An Introduction to the American Belon Oyster
There are multiple names for the Belon -- European Flat, Harpswell Flat, etc., but it's scientific name is Ostrea Edulis. The oyster is of a different species than its North American counterparts (Crassostrea virginica and Crassostrea gigas) and originates from Europe, hence the name European Flat. A true Belon is only harvested from the Belon River in France.
In the 1950's, scientists transplanted Belon oyster seed from the Netherlands to Maine in hopes of cultivating them in North America as an alternative source. They eventually abandoned their efforts because they saw no short-term results, but ten years later, the oysters began to grow wildly in various beds along the Maine coast. It was not until the 1980's when significant numbers started to show. Today, Belons can be found in Maine's rivers and islands such as Casco Bay and the Damariscotta River.

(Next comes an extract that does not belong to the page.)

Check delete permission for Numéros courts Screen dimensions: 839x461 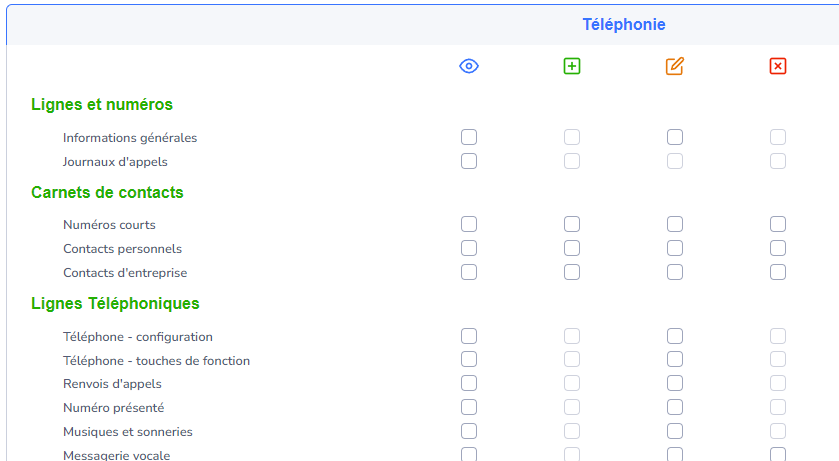point(778,224)
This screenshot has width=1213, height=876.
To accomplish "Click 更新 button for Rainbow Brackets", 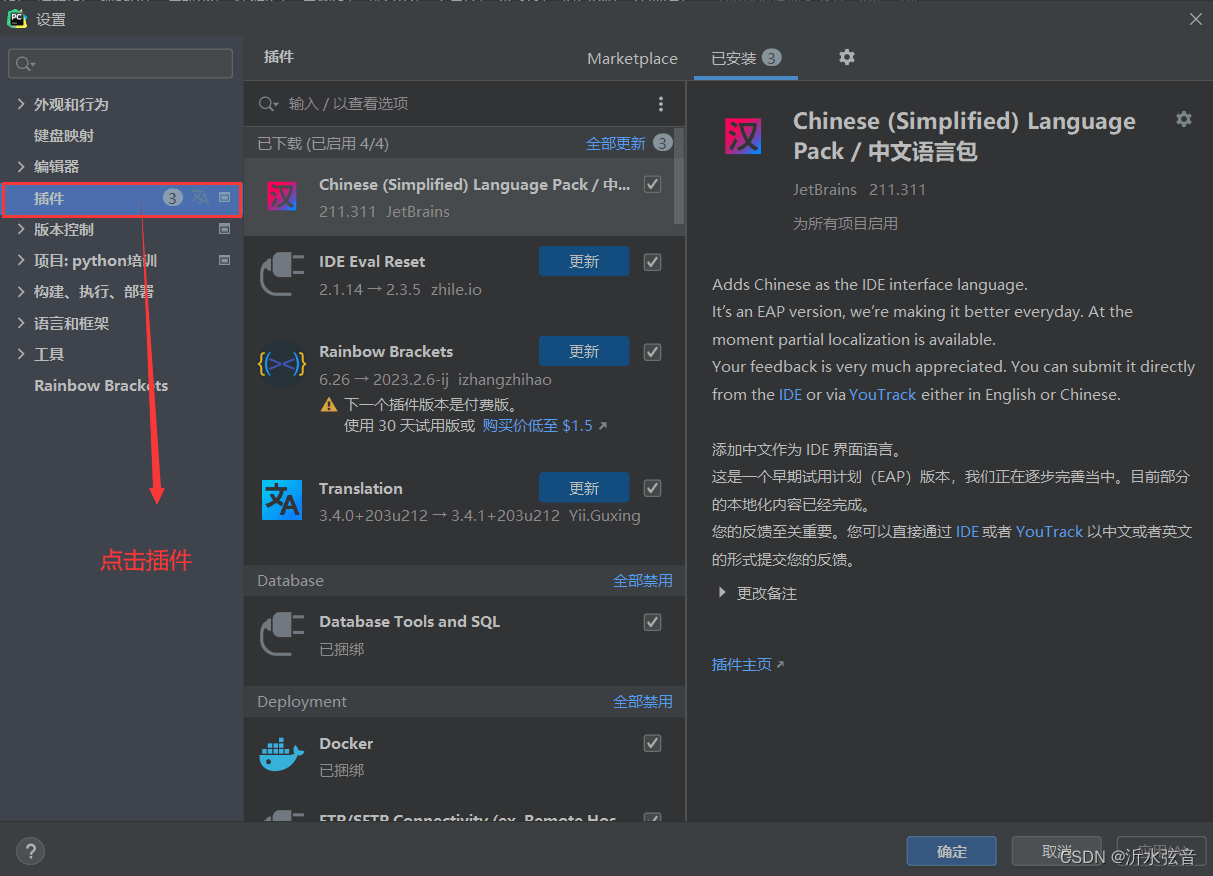I will 584,351.
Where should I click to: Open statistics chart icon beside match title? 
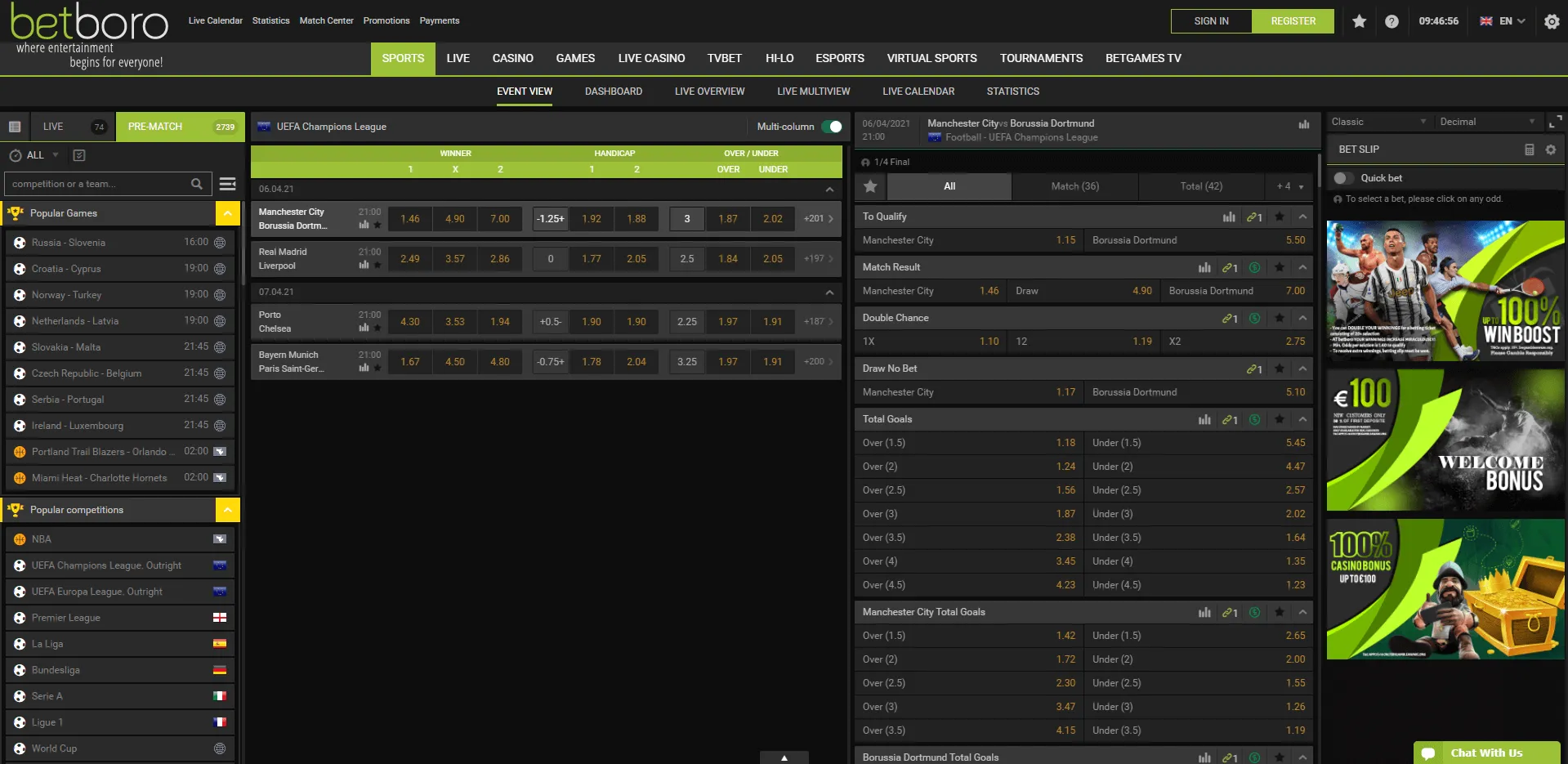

So are Belon Oysters rare?
Many oyster sources claim that Belons are rare oysters, supposedly an estimated 5,000 are harvested a year. Well, that was 20 years ago, and I guess no one bothered to give an update. Today, Pangea can move up to 10,000 Belons a week, and our oystermen in Maine can harvest an average of 5,000 a day! Harvest season is limited to mid-September through mid-June when they're best. During the summer, the oysters spawn and start re-populating the coastal rocks that they thrive on.
According to Steve Bowman from Browne Trading in Maine, Belon supply was never really consistent in the past because there wasn't really a demand for them, and it was difficult getting oystermen to dive for them consistently, especially in winter. Belons are pretty delicate oysters, so it's not preferable to drag or rake them. They should be hand picked underwater. As oyster demand grew in areas like fine dining, the Belon got more attention and restaurant requests, which eventually motivated more oystermen to harvest these oysters. Steve says that despite the proximity of supply, local Mainers still prefer Eastern oysters like Pemaquids over Belons.

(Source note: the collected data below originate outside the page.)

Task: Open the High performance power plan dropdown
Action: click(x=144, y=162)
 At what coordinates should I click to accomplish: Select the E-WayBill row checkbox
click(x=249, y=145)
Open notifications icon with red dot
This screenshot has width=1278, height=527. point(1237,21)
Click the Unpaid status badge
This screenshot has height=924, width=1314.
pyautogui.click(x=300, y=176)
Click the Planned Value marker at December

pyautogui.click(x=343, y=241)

Distributing Belons is a full-time job in and of itself
Belons require a lot of extra TLC because they are so delicate. At Pangea, we have finally mastered the process of distributing Belons, but it is still a lot of work. Belons are a weaker species than its American cousins. For them to stay alive out of the water, they need extra help from rubber bands to keep their shells closed and their liquor from leaking out.

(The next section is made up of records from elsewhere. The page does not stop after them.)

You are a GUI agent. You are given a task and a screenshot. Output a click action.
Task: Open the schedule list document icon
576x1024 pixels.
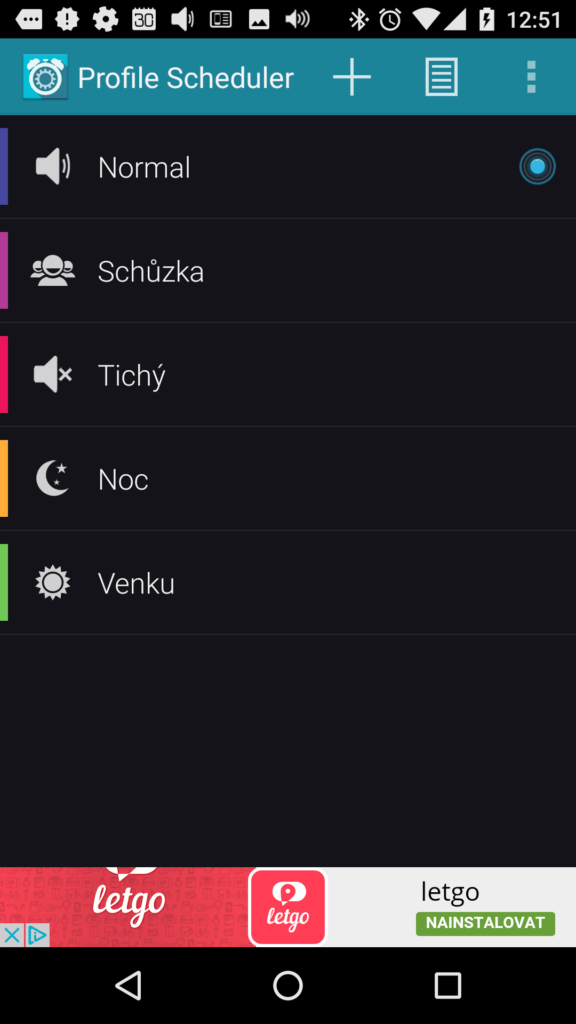coord(441,77)
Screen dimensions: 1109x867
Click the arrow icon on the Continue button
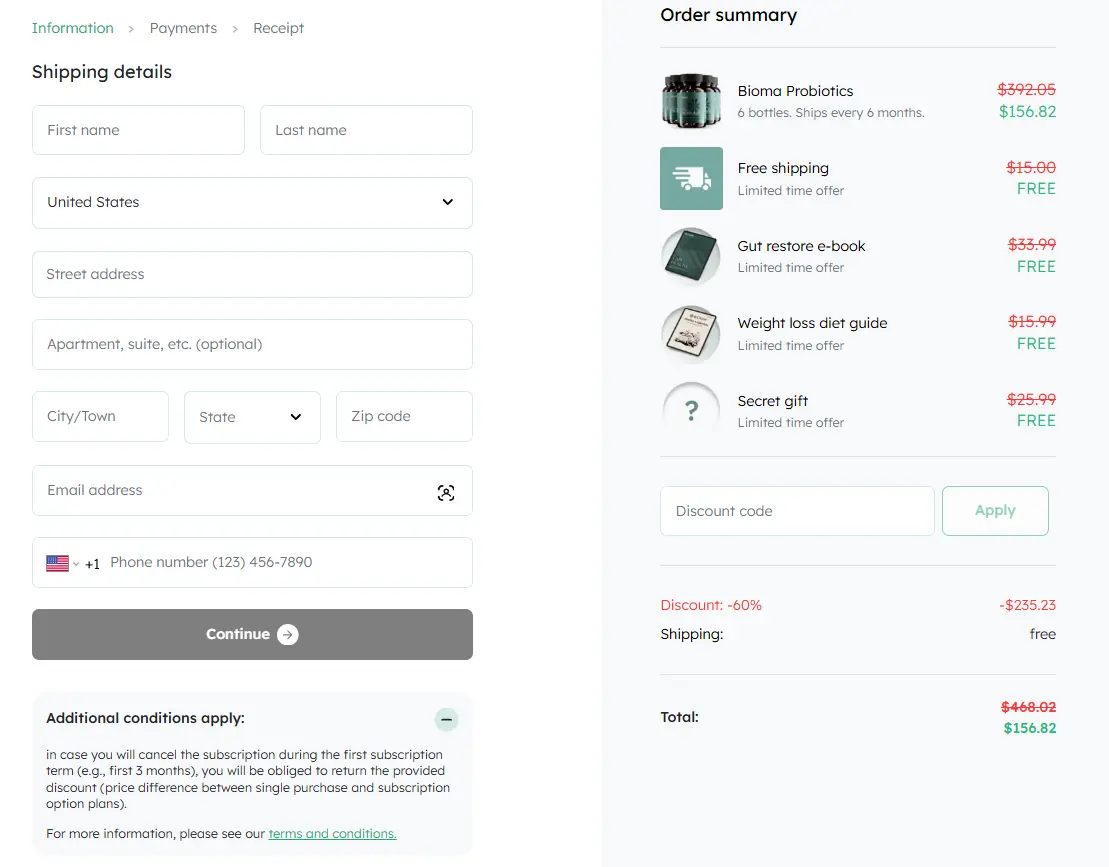(286, 634)
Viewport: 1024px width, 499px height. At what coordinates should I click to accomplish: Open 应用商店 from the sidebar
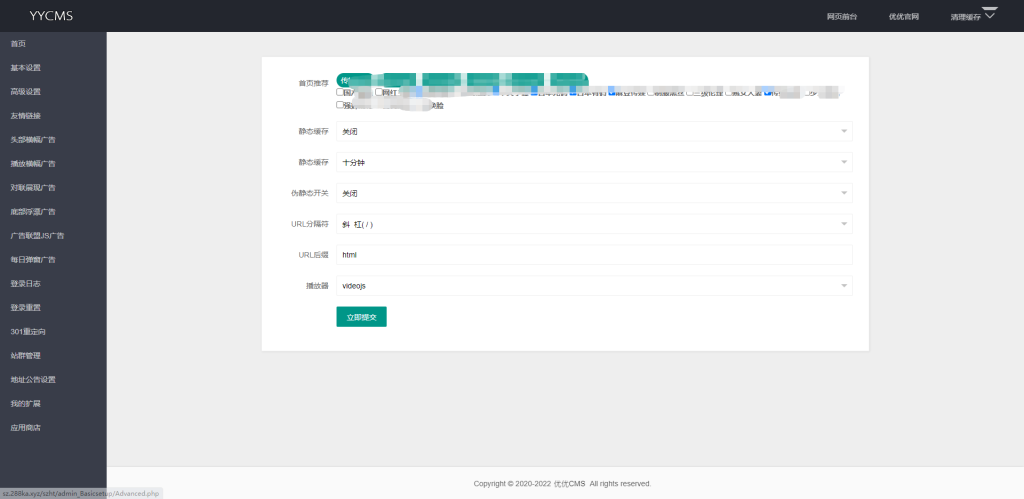[x=25, y=428]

Each Belon needs its own rubber band. The videos are playing at 8x the original speed. Now imagine rubber banding more than 8,000 oysters a week! That's a lot of time and hand aching work!
And because the oysters are rather flat, they definitely have to be packed cup side down so there's no risk of them losing their liquor, which means we hand pack each box of oysters we ship.
Never had a belon before?
Don't worry, you're not the only one. Many people don't know that they are widely available, so now you can go seek them out! To be completely honest, you'll either love it and swallow it, or hate it and spit it out. What's truly rare is someone who doesn't feel one way or another. Make sure you throw all your expectations of what an oyster should taste like out the window. Belons have a mineral quality (some describe as sucking on a copper penny) that has notes of hazelnut. You may taste something completely different, but it won't be like any other oyster you've tasted before.
If you're looking for something exciting this fall or getting your customers to try new things, Belons will definitely be a treat. Even if they're not as popular as your Wellfleets, you'll get a few "oohlala"s and "hip hip hooorays" from your die hard oyster geeks.
Correction: October 8, 2014
An earlier version of this post misstated that Belons cannot be raked. Oystermen do drag and rake for Belons, but diving is the preferred harvest method.